(RECORDS TO PROCESS Opens)
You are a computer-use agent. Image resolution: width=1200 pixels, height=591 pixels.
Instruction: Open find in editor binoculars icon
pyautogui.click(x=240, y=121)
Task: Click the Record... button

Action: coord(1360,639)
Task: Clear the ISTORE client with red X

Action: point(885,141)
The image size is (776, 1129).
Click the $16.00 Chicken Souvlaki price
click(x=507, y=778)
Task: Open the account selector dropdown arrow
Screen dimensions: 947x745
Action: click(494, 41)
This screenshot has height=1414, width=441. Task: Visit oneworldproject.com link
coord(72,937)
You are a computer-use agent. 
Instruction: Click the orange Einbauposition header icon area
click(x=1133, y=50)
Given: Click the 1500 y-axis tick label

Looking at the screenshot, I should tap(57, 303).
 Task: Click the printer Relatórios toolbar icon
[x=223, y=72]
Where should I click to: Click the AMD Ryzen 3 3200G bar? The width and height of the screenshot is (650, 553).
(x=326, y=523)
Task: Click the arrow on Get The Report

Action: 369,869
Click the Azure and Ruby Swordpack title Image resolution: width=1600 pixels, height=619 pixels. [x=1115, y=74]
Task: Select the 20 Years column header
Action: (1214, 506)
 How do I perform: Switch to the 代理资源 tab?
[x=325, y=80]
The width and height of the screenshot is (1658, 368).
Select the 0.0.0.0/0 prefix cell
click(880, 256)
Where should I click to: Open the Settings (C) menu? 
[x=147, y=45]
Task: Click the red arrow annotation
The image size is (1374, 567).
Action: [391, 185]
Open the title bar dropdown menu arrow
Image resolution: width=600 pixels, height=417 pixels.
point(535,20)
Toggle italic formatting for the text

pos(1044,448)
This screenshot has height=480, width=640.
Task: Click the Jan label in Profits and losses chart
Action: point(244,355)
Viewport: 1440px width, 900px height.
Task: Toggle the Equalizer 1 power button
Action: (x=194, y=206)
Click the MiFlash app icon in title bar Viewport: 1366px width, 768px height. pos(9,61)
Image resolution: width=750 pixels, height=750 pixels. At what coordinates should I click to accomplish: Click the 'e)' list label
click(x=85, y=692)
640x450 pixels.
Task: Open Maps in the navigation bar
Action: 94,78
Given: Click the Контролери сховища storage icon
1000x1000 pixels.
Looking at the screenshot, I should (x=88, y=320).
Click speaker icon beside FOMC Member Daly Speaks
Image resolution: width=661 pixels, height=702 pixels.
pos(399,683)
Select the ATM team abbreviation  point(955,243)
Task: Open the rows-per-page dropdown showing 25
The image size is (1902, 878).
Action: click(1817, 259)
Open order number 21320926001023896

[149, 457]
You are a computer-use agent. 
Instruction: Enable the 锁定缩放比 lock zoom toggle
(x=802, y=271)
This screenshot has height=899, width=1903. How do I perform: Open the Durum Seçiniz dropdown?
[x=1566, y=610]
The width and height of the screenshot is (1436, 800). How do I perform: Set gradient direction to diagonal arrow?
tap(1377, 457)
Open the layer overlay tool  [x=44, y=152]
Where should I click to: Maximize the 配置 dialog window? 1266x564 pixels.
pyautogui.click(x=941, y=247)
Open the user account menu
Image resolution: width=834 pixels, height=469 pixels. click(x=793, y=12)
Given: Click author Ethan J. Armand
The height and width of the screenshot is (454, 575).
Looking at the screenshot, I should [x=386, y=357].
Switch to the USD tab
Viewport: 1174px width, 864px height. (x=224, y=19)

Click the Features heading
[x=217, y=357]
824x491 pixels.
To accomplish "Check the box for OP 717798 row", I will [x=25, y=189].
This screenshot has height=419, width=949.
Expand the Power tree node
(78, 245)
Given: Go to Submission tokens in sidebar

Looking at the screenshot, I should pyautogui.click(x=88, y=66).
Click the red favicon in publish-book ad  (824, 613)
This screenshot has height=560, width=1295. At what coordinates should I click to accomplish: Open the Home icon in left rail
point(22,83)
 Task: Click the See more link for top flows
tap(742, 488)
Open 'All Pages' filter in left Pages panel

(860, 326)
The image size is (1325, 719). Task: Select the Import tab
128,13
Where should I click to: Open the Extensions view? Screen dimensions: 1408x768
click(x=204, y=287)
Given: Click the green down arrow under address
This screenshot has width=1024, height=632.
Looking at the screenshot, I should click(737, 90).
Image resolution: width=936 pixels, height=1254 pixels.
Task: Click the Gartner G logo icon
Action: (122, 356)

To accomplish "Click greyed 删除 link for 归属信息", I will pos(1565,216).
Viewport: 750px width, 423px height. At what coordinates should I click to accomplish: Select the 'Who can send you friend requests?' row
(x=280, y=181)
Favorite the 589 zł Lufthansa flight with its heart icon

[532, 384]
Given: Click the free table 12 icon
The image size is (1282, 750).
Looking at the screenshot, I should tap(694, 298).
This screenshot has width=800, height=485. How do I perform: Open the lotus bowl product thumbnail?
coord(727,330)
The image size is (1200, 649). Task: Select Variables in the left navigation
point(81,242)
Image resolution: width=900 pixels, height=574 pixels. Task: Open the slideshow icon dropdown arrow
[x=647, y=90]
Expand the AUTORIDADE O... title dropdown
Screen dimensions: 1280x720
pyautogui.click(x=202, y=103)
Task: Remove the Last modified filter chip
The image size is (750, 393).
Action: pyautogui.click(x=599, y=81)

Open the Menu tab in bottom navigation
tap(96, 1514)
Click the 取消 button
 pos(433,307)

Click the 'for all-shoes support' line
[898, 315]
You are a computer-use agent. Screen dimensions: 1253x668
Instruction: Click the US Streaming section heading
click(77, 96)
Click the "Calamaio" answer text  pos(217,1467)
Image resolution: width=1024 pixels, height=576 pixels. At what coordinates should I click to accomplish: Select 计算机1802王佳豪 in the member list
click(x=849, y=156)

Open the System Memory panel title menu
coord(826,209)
(RECORDS TO PROCESS Closes)
◆ **ASSIGNED TASK**
Print only what lies in the material above starting at the line with "Task: Click the red arrow annotation" and ending at the line with "Select the ATM", every line exactly as given.

◆ **TASK ANSWER**
Task: Click the red arrow annotation
The image size is (1374, 567).
Action: [391, 185]
Open the title bar dropdown menu arrow
Image resolution: width=600 pixels, height=417 pixels.
point(535,20)
Toggle italic formatting for the text

pos(1044,448)
This screenshot has height=480, width=640.
Task: Click the Jan label in Profits and losses chart
Action: point(244,355)
Viewport: 1440px width, 900px height.
Task: Toggle the Equalizer 1 power button
Action: (x=194, y=206)
Click the MiFlash app icon in title bar Viewport: 1366px width, 768px height. pos(9,61)
Image resolution: width=750 pixels, height=750 pixels. At what coordinates should I click to accomplish: Click the 'e)' list label
click(x=85, y=692)
640x450 pixels.
Task: Open Maps in the navigation bar
Action: 94,78
Given: Click the Контролери сховища storage icon
1000x1000 pixels.
Looking at the screenshot, I should (x=88, y=320).
Click speaker icon beside FOMC Member Daly Speaks
Image resolution: width=661 pixels, height=702 pixels.
pos(399,683)
Select the ATM team abbreviation  point(955,243)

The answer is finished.